On the other side, giving away your whole code without any restriction is not something everyone can afford, browsers do add some abstraction layer between your CPU and your code which means it will always have some cost, the soft could disappear from one day to the other (while if you installed it on your PC it will run as long as you don't re-install your PC), you are limited as developer to what the browser offer and not to the capabilities of the machine, and a lot more drawbacks (I stop here as I don't want to fill the site with my rants).

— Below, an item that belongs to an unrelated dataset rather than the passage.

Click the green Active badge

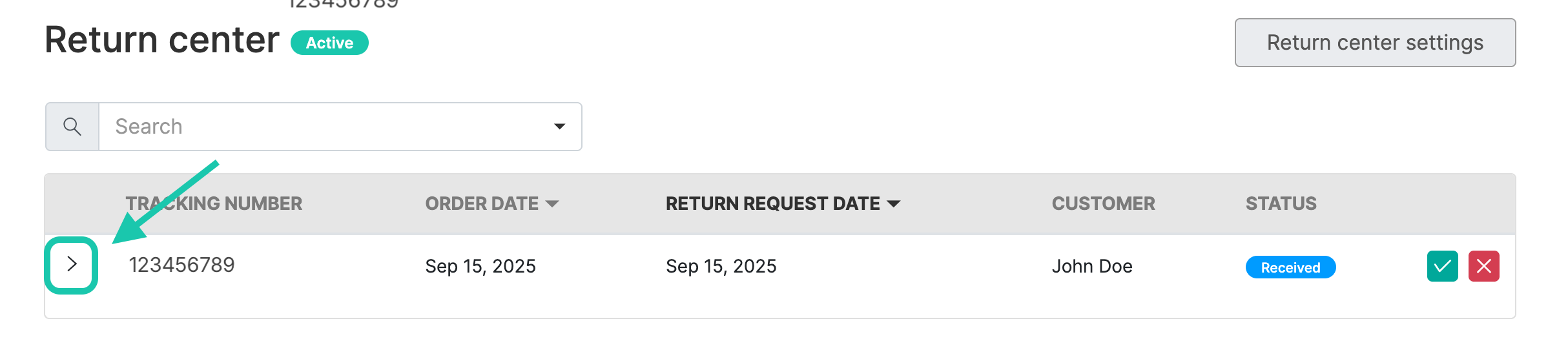click(x=329, y=43)
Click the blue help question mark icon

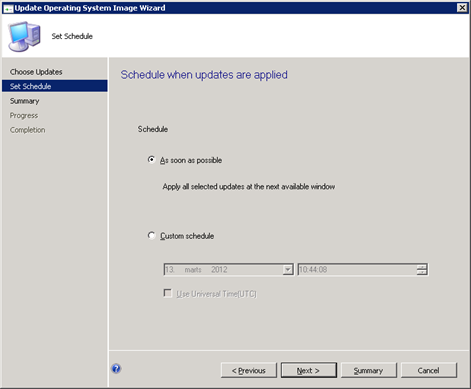coord(116,368)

So will the future be a full browser OS like google tried to convince us? I highly doubt it. Will we ever have a way to make fully portable software? I doubt as the tech already exists since ages, but there was let's say a cold reaction to it.
Creator of Dot World Maker
Mad programmer and annoying composer
User avatar
a_bertrand
Posts: 1536
Joined: Mon Feb 25, 2013 1:46 pm

Re: SculptGL

Post by a_bertrand »

Check out this:
http://www.tomshardware.com/news/quake- ... 25037.html

Somebody is actually going away of the browsers.
Creator of Dot World Maker
Mad programmer and annoying composer
User avatar
Jackolantern
Posts: 10891
Joined: Wed Jul 01, 2009 11:00 pm

Re: SculptGL

Post by Jackolantern »

a_bertrand wrote:So will the future be a full browser OS like google tried to convince us? I highly doubt it. Will we ever have a way to make fully portable software? I doubt as the tech already exists since ages, but there was let's say a cold reaction to it.
I am not saying that the future is going to be Chrome OS or some other browser-as-an-OS. However, cross-platform development has been looking better and better in the last 5 to 8 years or so. When a lot of these cross-platform solutions were created, we really, for all intents and purposes, had 2 platforms: Linux for business, and Windows for everything at home (Apple was on life support and didn't even play into the equation in the 90's).

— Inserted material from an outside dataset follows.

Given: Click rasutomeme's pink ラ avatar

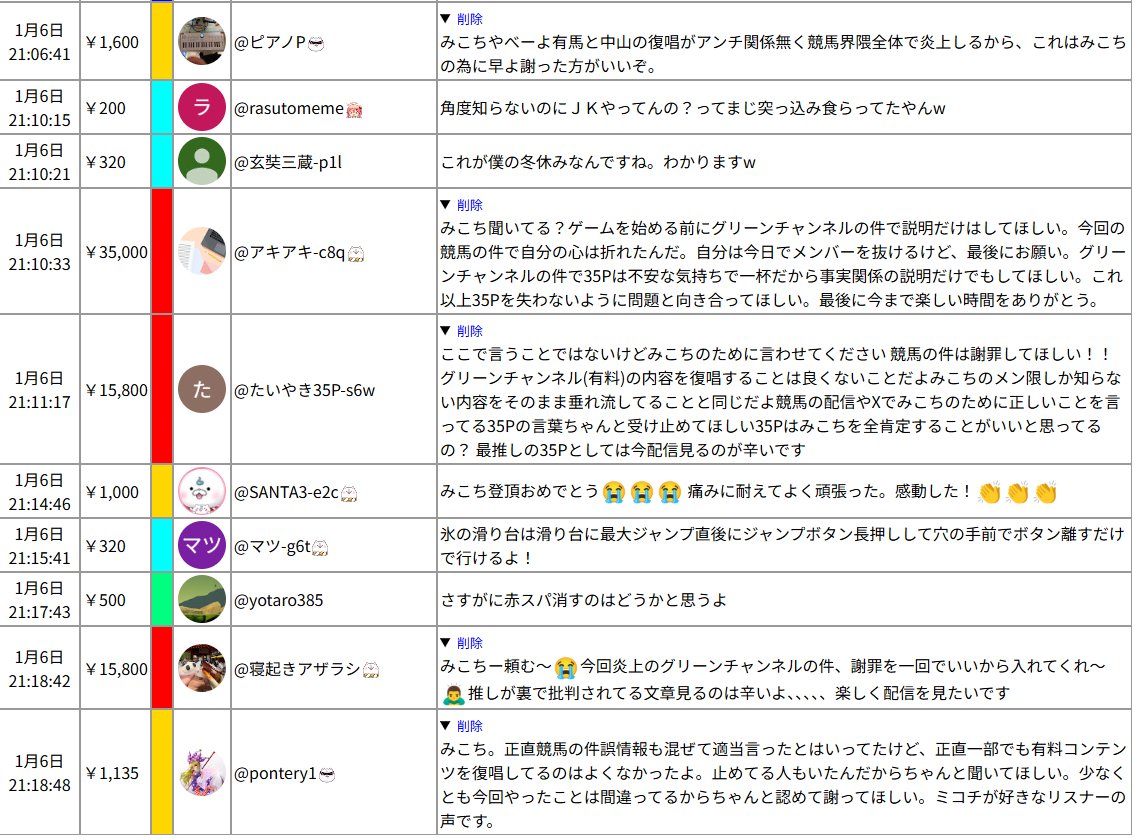Looking at the screenshot, I should (x=201, y=108).
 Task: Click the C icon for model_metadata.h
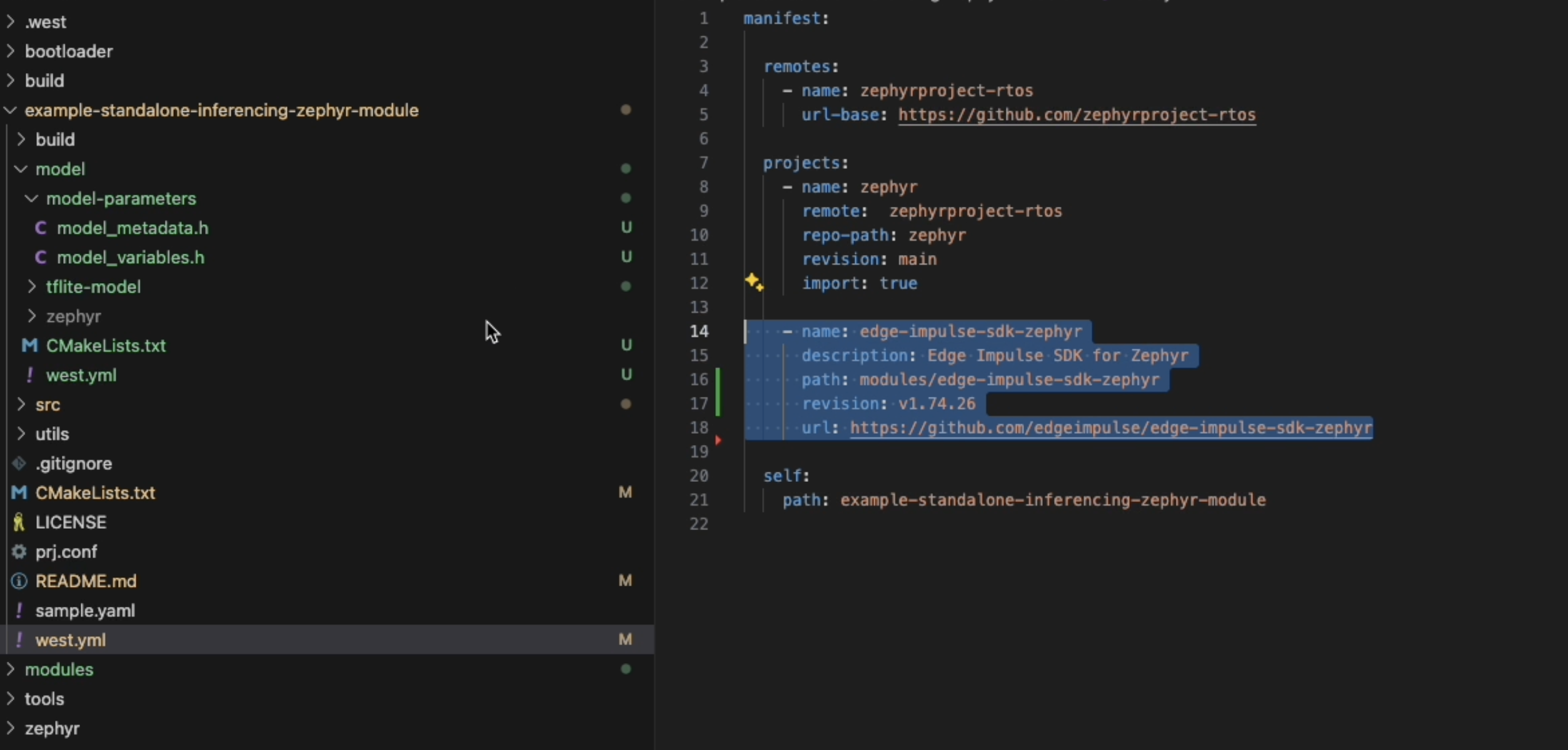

Today that is very different: Linux, Mac OSX, Windows, Android, iOS, Windows Phone, Blackberry OS, and dozens of smaller mobile players. The only thing these platforms have in common (they don't even all share the same CPU architecture) is the browser. And the platform fragmentation doesn't seem to be slowing down any time soon. Mobile is going to become more and more important, but desktop isn't going anywhere either. Windows' market share is shrinking a bit (from 97% to 86% in the last few years) and devs are going to have to seriously start considering OSX as well.

What is the solution? The web, and the power that browsers are amassing at an amazing rate.
The indelible lord of tl;dr
Post Reply

Return to “Resources”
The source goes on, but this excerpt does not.